Work request
Your task is to write out all of the records once more, exactly.

[Data provided — start]

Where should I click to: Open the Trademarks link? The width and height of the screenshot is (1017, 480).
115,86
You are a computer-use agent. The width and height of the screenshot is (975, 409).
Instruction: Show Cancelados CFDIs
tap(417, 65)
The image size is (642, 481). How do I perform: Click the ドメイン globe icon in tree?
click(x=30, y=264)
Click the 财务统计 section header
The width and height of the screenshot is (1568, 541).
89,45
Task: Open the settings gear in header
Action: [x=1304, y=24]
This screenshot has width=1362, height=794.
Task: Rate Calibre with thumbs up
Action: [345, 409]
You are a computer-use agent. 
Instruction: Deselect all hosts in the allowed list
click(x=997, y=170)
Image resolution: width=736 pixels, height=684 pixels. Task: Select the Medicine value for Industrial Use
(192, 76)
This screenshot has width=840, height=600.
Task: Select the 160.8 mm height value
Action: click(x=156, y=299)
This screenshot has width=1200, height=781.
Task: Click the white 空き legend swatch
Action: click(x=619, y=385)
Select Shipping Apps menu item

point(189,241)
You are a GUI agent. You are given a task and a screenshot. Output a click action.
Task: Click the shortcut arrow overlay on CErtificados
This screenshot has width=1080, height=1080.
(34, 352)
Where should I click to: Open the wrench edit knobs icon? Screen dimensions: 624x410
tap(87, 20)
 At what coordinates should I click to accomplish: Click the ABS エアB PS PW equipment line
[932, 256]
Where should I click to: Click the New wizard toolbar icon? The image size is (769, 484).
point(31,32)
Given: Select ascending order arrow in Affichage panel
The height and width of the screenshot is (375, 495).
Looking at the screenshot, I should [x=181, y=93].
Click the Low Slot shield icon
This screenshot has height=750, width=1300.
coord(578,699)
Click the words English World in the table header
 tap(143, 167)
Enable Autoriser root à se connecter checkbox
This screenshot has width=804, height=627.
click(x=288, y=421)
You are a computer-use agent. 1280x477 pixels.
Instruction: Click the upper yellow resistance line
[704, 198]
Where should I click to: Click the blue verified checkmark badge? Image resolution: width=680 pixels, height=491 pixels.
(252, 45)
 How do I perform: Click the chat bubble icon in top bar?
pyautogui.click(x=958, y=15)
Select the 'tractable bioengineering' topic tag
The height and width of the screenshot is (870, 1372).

[Data provided — finish]

Output for this task
Where should I click to: Open the Trademarks link? The width and height of the screenshot is (1017, 480).
115,86
You are a computer-use agent. The width and height of the screenshot is (975, 409).
Instruction: Show Cancelados CFDIs
tap(417, 65)
The image size is (642, 481). How do I perform: Click the ドメイン globe icon in tree?
click(x=30, y=264)
Click the 财务统计 section header
The width and height of the screenshot is (1568, 541).
89,45
Task: Open the settings gear in header
Action: [x=1304, y=24]
This screenshot has width=1362, height=794.
Task: Rate Calibre with thumbs up
Action: [345, 409]
You are a computer-use agent. 
Instruction: Deselect all hosts in the allowed list
click(x=997, y=170)
Image resolution: width=736 pixels, height=684 pixels. Task: Select the Medicine value for Industrial Use
(192, 76)
This screenshot has width=840, height=600.
Task: Select the 160.8 mm height value
Action: click(x=156, y=299)
This screenshot has width=1200, height=781.
Task: Click the white 空き legend swatch
Action: click(x=619, y=385)
Select Shipping Apps menu item

point(189,241)
You are a GUI agent. You are given a task and a screenshot. Output a click action.
Task: Click the shortcut arrow overlay on CErtificados
This screenshot has width=1080, height=1080.
(34, 352)
Where should I click to: Open the wrench edit knobs icon? Screen dimensions: 624x410
tap(87, 20)
 At what coordinates should I click to accomplish: Click the ABS エアB PS PW equipment line
[932, 256]
Where should I click to: Click the New wizard toolbar icon? The image size is (769, 484).
point(31,32)
Given: Select ascending order arrow in Affichage panel
The height and width of the screenshot is (375, 495).
Looking at the screenshot, I should [x=181, y=93].
Click the Low Slot shield icon
This screenshot has height=750, width=1300.
coord(578,699)
Click the words English World in the table header
 tap(143, 167)
Enable Autoriser root à se connecter checkbox
This screenshot has width=804, height=627.
click(x=288, y=421)
You are a computer-use agent. 1280x477 pixels.
Instruction: Click the upper yellow resistance line
[704, 198]
Where should I click to: Click the blue verified checkmark badge? Image resolution: width=680 pixels, height=491 pixels.
(252, 45)
 How do I perform: Click the chat bubble icon in top bar?
pyautogui.click(x=958, y=15)
Select the 'tractable bioengineering' topic tag
The height and width of the screenshot is (870, 1372).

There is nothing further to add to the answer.